In the computer age another pair needs to be mentioned, that of programming for computers and the execution or running of that code by the computer. In a way, this new pair doesn’t fit, since one is writing code for computers, not people. And the execution of the program is not performed by a person, but by a computer.

(That’s not entirely true. Programs are also written for other human programmers in mind so that they can debug or maintain or modify the code if the original programmer isn’t available. Structured programming is one method to simplify the logical organization of the program so that others can comprehend it more readily. Object oriented programming is another method to allow multiple programmers to work independently without conflict.)

  • Speak – Listen
  • Write – Read
  • Program – Execute

But perhaps there is a different way to understand these duals. A speaker understands that a listener is following their speech by their response. A writer understands that a reader is comprehending their writing by their response. A programmer understands that a computer is ‘understanding’ the code by its response or output when the program is run.

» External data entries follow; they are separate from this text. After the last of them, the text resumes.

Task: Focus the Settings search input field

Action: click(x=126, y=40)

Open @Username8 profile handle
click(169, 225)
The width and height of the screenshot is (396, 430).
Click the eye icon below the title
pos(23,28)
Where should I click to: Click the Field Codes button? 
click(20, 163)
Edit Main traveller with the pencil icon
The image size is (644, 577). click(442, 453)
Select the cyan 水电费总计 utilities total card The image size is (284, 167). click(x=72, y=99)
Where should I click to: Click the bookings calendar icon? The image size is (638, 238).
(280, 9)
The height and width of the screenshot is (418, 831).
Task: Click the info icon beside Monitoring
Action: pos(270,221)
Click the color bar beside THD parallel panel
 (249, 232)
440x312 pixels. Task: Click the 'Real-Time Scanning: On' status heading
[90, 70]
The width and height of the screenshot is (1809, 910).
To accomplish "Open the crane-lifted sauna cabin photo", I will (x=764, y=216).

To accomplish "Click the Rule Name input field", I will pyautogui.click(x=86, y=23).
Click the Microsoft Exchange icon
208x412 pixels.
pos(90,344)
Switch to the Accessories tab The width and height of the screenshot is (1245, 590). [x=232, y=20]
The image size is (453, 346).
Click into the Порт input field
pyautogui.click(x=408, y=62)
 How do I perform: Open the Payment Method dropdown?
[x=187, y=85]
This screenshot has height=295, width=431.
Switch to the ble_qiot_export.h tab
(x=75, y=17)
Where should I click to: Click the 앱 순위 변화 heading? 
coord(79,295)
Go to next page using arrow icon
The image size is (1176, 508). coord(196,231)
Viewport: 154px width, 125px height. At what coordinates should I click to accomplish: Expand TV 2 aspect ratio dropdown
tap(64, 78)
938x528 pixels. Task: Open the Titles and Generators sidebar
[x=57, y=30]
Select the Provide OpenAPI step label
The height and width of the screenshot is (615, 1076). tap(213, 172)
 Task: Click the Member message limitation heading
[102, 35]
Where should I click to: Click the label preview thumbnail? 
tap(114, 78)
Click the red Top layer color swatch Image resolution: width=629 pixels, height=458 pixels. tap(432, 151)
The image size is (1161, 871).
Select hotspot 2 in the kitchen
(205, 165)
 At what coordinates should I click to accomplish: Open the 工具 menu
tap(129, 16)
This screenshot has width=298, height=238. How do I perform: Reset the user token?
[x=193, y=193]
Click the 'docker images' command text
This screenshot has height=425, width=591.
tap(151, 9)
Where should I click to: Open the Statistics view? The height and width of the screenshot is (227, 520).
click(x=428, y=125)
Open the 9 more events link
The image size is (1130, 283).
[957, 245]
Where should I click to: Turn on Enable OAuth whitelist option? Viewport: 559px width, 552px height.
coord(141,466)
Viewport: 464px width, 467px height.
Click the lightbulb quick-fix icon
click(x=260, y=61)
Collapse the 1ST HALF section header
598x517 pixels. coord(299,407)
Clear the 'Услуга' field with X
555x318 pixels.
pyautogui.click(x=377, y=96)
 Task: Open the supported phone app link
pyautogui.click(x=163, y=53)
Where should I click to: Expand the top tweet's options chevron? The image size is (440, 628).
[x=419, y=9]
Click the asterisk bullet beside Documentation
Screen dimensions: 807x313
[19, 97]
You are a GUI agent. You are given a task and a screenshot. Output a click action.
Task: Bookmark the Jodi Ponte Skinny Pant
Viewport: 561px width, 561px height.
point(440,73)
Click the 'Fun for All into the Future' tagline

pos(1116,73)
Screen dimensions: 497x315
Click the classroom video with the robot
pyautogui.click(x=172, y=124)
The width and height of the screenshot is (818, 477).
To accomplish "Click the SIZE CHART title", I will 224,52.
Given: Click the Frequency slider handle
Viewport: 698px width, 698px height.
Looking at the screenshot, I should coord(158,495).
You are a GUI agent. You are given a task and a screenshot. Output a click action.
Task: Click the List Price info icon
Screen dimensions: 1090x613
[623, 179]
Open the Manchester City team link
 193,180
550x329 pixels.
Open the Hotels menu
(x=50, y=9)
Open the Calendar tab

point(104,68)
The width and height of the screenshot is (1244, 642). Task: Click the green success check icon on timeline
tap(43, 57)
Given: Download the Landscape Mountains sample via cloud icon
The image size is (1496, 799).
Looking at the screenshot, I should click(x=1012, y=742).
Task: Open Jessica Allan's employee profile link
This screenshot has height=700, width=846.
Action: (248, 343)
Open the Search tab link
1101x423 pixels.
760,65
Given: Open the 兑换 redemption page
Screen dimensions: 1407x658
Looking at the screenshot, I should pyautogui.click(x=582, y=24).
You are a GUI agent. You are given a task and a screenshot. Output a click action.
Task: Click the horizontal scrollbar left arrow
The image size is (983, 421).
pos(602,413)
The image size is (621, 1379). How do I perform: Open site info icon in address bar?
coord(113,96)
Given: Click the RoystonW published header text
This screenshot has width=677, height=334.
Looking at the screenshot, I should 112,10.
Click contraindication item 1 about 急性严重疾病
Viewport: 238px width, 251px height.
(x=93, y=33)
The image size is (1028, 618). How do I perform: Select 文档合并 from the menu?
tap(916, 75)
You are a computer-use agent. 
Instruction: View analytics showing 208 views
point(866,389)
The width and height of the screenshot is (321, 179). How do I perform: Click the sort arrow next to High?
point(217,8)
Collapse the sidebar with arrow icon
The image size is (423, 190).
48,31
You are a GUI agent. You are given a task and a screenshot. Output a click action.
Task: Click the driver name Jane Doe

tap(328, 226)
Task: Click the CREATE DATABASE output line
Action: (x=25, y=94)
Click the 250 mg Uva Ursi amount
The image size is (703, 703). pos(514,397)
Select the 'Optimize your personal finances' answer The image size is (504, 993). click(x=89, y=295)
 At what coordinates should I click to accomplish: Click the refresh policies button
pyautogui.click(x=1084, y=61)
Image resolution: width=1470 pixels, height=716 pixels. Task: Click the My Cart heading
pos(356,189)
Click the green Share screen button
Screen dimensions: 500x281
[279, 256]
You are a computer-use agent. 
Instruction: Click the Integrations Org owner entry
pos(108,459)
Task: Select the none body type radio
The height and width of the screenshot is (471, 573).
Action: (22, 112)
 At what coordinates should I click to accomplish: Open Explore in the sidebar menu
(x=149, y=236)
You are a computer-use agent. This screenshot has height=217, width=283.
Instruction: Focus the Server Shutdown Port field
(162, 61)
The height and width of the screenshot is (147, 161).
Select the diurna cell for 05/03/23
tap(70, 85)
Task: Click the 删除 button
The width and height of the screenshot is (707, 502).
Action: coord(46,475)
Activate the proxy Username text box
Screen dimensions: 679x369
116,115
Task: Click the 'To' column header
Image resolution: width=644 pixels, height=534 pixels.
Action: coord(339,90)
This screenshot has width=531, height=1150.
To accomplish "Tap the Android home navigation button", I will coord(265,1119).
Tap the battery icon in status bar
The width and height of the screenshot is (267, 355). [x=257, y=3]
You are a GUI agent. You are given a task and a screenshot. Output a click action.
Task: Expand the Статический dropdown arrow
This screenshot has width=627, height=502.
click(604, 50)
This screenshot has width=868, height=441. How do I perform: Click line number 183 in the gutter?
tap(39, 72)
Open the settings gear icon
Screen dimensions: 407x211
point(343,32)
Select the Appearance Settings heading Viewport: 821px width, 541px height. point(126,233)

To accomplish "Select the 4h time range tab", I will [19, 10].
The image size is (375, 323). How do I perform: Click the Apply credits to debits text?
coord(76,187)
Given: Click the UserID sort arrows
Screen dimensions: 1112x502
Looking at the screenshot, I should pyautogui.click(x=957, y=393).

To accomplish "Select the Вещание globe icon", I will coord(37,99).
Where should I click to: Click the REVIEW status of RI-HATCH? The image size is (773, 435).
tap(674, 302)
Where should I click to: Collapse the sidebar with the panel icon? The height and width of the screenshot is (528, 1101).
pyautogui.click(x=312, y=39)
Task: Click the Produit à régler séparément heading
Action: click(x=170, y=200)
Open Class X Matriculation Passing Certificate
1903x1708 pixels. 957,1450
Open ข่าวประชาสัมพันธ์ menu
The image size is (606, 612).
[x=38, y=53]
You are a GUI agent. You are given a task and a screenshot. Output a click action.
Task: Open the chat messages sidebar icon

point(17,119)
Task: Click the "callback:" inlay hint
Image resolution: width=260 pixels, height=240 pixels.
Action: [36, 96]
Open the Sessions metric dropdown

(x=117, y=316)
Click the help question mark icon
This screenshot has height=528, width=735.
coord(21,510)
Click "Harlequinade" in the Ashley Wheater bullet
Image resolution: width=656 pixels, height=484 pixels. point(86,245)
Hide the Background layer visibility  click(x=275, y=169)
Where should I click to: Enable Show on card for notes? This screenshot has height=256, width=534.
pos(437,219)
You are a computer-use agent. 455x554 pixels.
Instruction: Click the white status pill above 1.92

Also, one can consider speech and writing to be encodings of thoughts into physical representations, and listening and reading to be decoding of the representations back into thoughts. Running or executing a program is not really decoding, or is it? But it is something like processing the speech or writing, like a computer is processing the program.

One might say that listening and reading are like processing the speech and text as programs on the computer of our brains. They are normally thought to be processed as data, as in Natural Language Processing, but it is an interesting twist if one considers them as programs. (Actually, I just recalled that the 1992 science-fiction novel “Snow Crash” by Neal Stephenson used this notion.)

To program effectively the programmer must execute their code in their mind, at least piecemeal and partially, just as a speaker or a writer must listen as they speak and read over what they have written. They can’t understand the full effect of the program’s execution, especially once the program becomes larger than a few statements, just as the full effect of speech or writing that is being processed by another person cannot be completely understood.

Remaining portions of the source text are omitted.